**Extract provided**
====
Symptoms we hit during real deployment and the first thing to check. In every case, start with swarmbus doctor --agent-id <me> — it turns most of this table into a one-command answer.

Symptom Likely cause First check
Every swarmbus send reports "Sent to X" but peer never sees the message. Peer's daemon has stale in-memory Python (pre-upgrade code). Wire-envelope change rejected by pydantic, dropped silently. swarmbus doctor --agent-id <peer> → check "daemon library fresh". Fix: systemctl --user restart swarmbus-<peer>.service.
priority=high messages sent but no wake wrapper ever fires. (a) CLI default is normal — make sure --priority high is actually on the send. (b) Receiver's systemd unit has no --invoke flag. swarmbus doctor → check "--invoke wired". Fix: edit ~/.config/systemd/user/swarmbus-<me>.service ExecStart to add --invoke <wrapper-path>, daemon-reload, restart.
====
**What you will do**
Print everything from "Symptom Likely cause" down to "<wrapper-path>, daemon-reload, restart." in the swarmbus troubleshooting text, without changing a word.

**Data for analysis**
====
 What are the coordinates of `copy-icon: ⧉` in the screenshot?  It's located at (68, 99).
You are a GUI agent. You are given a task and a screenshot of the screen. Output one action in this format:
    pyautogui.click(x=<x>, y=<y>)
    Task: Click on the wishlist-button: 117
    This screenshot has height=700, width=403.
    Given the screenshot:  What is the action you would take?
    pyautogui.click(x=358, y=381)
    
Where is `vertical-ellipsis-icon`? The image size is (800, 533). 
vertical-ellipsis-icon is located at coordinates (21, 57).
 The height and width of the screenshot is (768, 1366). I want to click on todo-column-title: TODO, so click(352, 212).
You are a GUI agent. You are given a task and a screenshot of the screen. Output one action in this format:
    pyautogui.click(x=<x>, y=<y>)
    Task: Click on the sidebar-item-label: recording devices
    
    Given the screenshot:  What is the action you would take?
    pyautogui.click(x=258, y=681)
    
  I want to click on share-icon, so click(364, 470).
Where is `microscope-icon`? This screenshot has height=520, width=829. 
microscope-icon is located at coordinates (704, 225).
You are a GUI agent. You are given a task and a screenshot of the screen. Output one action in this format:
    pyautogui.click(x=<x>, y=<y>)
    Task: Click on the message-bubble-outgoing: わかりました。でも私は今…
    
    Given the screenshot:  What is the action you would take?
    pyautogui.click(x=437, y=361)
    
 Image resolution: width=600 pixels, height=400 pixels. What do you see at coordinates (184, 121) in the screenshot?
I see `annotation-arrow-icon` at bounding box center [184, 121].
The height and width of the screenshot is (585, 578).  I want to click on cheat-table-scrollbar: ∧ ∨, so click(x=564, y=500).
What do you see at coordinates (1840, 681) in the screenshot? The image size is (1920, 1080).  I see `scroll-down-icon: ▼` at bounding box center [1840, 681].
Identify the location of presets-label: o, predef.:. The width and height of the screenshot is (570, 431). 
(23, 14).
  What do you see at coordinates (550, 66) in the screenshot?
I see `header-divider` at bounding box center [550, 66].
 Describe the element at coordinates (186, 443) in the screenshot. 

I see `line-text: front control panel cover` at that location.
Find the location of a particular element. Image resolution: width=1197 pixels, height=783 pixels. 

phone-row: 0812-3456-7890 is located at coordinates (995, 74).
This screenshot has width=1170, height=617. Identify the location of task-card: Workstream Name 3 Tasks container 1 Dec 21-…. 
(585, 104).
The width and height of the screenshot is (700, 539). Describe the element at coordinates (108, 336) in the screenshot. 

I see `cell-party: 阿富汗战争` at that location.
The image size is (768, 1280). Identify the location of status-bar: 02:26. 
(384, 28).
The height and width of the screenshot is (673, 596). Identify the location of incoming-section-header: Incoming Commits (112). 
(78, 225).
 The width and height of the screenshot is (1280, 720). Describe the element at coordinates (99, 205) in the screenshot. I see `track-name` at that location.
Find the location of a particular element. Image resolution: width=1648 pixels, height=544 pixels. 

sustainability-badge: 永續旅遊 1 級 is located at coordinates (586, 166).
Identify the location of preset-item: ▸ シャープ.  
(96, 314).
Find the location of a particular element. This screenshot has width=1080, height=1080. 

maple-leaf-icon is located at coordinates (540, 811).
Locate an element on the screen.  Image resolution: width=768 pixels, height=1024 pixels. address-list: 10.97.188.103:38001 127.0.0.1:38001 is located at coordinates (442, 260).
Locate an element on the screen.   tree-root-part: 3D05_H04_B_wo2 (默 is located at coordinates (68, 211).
====
**Answer space**
Symptom Likely cause First check
Every swarmbus send reports "Sent to X" but peer never sees the message. Peer's daemon has stale in-memory Python (pre-upgrade code). Wire-envelope change rejected by pydantic, dropped silently. swarmbus doctor --agent-id <peer> → check "daemon library fresh". Fix: systemctl --user restart swarmbus-<peer>.service.
priority=high messages sent but no wake wrapper ever fires. (a) CLI default is normal — make sure --priority high is actually on the send. (b) Receiver's systemd unit has no --invoke flag. swarmbus doctor → check "--invoke wired". Fix: edit ~/.config/systemd/user/swarmbus-<me>.service ExecStart to add --invoke <wrapper-path>, daemon-reload, restart.